Metrological Characteristics of Visual Rapid Tests

Visual rapid tests are widely used in various industries and sectors of the economy, enabling simple and inexpensive qualitative or semi-quantitative analysis. The general principle of rapid tests is based on the use of color reactions of chromogenic reagents impregnated onto various sorbents. The conditions and format of the analysis ensure a visually observable analytical signal proportional to the amount of the substance being determined. To estimate the analyte concentration in the sample, a color comparison scale is used-a computer simulation of a set of reference samples. The challenges in establishing objective metrological characteristics for visual test methods are associated with the significant contribution of the subjective factor-human eye color perception.
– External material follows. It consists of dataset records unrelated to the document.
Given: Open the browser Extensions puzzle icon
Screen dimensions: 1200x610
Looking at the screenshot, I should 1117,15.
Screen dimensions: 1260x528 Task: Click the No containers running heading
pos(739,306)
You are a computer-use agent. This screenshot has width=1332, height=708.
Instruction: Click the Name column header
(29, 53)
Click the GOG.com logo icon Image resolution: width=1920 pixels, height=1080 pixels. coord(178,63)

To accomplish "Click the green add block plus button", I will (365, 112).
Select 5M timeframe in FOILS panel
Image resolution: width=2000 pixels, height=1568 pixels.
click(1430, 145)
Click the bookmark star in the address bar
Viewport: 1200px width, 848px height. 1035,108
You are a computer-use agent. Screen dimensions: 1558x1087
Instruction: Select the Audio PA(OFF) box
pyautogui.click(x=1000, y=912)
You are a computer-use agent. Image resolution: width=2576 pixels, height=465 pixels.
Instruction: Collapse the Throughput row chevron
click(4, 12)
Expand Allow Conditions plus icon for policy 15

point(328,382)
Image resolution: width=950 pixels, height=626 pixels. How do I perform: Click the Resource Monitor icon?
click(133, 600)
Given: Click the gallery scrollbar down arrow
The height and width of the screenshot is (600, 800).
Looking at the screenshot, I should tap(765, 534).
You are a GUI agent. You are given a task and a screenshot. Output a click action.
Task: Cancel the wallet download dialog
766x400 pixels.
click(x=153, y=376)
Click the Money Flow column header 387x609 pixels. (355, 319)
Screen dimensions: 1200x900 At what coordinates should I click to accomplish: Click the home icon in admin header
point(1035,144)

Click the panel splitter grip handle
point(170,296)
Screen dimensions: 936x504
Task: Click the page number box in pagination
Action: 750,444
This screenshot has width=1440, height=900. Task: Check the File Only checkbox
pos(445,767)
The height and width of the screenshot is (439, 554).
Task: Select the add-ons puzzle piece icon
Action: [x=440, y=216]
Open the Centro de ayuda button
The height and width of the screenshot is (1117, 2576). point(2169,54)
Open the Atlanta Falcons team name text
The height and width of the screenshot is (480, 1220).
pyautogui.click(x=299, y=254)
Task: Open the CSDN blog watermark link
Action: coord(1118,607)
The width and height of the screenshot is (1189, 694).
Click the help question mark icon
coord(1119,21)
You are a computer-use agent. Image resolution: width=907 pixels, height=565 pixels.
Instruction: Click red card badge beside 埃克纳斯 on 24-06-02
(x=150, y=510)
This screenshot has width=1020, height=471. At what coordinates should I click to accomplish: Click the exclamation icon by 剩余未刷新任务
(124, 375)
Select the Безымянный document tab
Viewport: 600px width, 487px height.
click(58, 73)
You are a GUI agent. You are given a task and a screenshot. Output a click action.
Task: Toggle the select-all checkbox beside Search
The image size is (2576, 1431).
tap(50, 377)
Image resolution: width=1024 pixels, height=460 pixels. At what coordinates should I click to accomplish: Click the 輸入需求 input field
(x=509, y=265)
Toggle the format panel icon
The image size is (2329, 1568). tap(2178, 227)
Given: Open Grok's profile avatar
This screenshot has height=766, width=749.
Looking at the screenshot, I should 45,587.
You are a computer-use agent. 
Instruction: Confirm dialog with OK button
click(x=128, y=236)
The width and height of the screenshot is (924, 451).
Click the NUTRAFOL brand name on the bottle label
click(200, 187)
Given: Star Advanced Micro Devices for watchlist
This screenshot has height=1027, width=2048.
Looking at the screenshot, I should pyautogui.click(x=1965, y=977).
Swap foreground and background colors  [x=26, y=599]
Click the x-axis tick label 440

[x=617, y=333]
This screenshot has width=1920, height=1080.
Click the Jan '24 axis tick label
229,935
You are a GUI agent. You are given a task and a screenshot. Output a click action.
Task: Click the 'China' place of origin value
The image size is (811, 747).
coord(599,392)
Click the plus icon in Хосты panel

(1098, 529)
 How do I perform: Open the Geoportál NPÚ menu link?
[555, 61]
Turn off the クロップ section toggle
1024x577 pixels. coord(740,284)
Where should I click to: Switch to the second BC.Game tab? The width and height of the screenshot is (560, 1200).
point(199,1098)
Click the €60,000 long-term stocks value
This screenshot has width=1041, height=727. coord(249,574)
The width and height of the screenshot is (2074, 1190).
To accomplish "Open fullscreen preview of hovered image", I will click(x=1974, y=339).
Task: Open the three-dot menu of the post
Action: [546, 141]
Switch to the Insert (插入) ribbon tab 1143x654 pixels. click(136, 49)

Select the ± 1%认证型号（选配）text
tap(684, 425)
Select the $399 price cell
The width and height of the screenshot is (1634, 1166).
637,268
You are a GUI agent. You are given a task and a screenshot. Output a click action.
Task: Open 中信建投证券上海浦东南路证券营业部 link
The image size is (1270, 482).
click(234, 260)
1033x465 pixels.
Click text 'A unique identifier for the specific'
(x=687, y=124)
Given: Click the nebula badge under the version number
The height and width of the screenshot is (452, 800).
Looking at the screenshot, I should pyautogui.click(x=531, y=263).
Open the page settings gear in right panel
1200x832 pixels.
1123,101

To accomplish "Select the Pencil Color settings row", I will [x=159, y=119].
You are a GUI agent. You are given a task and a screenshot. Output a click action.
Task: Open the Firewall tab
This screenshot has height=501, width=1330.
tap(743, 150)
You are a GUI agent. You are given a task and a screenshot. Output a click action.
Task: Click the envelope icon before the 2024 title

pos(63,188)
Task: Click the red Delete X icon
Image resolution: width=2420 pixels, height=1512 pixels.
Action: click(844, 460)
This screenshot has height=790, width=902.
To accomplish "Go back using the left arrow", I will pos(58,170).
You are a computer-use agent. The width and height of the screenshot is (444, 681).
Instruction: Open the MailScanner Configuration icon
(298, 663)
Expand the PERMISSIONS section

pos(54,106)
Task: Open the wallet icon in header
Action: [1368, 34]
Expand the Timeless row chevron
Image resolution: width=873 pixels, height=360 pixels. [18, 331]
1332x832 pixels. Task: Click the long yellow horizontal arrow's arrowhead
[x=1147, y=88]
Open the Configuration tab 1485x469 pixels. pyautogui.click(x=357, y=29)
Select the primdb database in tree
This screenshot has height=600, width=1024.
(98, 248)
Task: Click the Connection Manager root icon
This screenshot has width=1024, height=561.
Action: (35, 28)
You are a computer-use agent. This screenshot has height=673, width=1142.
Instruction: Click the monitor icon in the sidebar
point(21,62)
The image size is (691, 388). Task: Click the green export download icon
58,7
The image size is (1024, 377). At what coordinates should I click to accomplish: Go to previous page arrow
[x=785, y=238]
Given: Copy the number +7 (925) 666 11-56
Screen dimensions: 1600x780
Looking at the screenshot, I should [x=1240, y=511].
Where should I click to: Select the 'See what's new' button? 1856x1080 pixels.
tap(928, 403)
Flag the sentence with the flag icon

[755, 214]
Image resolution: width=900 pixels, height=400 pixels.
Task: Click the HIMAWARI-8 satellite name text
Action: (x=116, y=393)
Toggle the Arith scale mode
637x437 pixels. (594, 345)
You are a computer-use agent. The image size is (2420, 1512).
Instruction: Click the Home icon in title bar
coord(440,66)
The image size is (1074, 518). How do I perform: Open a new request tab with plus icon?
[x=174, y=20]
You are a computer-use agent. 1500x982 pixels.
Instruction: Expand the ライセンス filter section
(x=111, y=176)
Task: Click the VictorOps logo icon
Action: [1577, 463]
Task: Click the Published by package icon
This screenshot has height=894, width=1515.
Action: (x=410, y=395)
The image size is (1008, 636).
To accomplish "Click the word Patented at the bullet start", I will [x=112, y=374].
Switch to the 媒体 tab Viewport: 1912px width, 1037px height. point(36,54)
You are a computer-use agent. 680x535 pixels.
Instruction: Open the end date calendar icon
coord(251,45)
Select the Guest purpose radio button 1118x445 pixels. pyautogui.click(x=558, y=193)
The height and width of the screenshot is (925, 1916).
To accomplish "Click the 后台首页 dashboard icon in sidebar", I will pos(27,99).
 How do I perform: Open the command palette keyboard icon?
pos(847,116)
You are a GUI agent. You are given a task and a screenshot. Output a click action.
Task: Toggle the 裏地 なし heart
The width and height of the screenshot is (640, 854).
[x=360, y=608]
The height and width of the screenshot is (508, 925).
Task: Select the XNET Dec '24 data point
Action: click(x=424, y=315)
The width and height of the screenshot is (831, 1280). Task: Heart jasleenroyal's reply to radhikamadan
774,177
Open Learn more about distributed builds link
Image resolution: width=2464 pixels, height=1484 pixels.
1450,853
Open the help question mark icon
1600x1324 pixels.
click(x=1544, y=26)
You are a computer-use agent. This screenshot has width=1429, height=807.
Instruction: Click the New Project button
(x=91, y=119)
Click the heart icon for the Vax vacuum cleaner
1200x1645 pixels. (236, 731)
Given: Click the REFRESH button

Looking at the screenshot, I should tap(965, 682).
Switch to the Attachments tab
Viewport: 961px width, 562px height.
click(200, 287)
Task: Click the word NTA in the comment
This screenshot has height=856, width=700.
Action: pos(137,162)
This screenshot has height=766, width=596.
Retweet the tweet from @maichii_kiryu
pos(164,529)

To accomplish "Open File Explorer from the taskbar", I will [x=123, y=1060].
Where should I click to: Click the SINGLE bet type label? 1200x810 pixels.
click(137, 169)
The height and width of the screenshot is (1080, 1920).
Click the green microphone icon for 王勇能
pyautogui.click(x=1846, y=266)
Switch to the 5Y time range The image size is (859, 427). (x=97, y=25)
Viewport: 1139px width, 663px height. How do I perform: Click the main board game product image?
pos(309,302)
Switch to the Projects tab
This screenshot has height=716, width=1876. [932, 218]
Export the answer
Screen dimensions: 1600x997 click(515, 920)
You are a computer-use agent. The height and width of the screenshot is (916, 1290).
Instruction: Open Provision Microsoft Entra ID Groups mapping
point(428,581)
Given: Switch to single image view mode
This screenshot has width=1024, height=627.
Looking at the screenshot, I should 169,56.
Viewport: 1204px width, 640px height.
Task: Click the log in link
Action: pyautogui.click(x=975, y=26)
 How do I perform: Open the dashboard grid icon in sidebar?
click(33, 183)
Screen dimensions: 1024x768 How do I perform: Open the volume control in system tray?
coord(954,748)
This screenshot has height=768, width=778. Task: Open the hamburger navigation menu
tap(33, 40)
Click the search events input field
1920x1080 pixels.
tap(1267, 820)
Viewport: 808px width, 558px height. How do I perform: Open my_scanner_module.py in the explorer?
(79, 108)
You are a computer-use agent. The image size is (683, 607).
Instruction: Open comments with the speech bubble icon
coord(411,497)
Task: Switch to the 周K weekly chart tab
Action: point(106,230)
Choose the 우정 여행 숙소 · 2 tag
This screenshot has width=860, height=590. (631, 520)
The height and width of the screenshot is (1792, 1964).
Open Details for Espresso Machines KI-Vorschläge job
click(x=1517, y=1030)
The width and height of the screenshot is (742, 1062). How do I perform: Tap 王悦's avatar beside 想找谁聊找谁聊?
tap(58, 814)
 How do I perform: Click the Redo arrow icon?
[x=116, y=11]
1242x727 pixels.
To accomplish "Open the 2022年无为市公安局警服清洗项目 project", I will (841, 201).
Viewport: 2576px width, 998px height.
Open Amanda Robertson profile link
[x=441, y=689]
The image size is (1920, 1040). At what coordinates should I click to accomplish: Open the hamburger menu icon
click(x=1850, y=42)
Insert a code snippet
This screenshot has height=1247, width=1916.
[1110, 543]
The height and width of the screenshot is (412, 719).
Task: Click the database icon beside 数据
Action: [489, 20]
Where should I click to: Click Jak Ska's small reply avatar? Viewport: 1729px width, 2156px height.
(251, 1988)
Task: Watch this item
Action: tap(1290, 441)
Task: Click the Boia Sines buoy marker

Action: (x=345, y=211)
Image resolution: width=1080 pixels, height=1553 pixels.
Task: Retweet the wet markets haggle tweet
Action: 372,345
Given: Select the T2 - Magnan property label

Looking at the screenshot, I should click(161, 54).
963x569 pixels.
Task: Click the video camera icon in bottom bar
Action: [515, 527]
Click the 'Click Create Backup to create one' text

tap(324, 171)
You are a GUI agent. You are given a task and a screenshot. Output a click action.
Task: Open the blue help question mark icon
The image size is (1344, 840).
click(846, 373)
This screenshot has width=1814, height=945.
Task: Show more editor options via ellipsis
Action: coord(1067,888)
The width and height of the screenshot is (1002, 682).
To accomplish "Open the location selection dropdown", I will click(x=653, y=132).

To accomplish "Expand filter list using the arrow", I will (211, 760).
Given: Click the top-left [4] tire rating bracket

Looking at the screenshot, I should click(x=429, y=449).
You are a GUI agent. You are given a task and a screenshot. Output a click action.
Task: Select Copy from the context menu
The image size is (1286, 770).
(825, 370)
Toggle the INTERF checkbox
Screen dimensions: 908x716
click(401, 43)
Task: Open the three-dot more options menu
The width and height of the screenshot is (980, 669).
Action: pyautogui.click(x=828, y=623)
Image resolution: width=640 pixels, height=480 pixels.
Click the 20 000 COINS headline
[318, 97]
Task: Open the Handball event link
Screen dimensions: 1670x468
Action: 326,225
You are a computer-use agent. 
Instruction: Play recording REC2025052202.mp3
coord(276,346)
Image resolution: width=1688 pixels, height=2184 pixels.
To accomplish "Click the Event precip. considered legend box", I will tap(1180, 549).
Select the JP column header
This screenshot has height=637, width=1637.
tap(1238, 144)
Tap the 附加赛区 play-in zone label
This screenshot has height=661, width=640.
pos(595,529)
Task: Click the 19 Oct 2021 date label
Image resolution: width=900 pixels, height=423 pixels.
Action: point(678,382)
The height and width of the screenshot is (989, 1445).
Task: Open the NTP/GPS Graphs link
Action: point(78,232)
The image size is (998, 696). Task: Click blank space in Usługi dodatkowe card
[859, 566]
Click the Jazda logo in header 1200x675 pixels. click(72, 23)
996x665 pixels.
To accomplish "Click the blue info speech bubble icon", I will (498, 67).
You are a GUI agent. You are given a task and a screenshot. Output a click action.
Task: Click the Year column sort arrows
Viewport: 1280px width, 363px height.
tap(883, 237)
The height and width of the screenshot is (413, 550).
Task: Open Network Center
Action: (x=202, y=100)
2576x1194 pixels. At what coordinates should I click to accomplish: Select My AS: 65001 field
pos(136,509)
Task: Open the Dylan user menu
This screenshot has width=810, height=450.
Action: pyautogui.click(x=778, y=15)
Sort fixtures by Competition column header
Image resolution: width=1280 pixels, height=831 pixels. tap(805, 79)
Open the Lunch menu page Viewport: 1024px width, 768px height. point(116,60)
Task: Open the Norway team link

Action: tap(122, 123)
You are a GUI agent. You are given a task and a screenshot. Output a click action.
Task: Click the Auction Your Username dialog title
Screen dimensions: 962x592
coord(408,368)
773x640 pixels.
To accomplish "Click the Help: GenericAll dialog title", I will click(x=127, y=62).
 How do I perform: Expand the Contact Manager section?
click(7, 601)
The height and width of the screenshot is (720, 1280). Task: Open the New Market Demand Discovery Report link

In terms of error, visual analysis methods are generally classified as semi-quantitative, though some publications report lower estimates of relative error for test methods. The metrological characteristics of a visual determination method are directly related to the color scale used. The analyte content in a control sample is assessed by applying the following rule: if the color of the control sample is intermediate between two reference points on the scale, the concentration is assigned the midpoint of the range. That is, if the unknown concentration of a component in the sample c falls between the n and n+1 members of the series, then c = (c_n + c_n+1) / 2. In this case, the relative determination error, termed the maximum error, is estimated as: s_r = Δc / c = (c_n+1 – c_n) / (c_n+1 + c_n).

If the color of the control sample matches a reference point on the scale, the formulas commonly used in instrumental analysis for calculating variance, standard deviation, and confidence intervals cannot be applied. In this case, methods of interval statistics should be used, where sample elements are not numbers but intervals. As the sample size increases (number of parallel determinations), the length of the intervals on the color scale does not change, meaning the parameter N only affects the precision of the mean estimate. The range of determination results will be limited either by the reference points on the scale or by the mean values of adjacent intervals on the scale.

Thus, despite the presence of subjective factors, the error in visual assessments does not exceed that of instrumental determination using a mini-photometer. The colorimetric analysis method allows for the creation of a uniform-contrast colorimetric scale that is easily distinguishable by the human eye.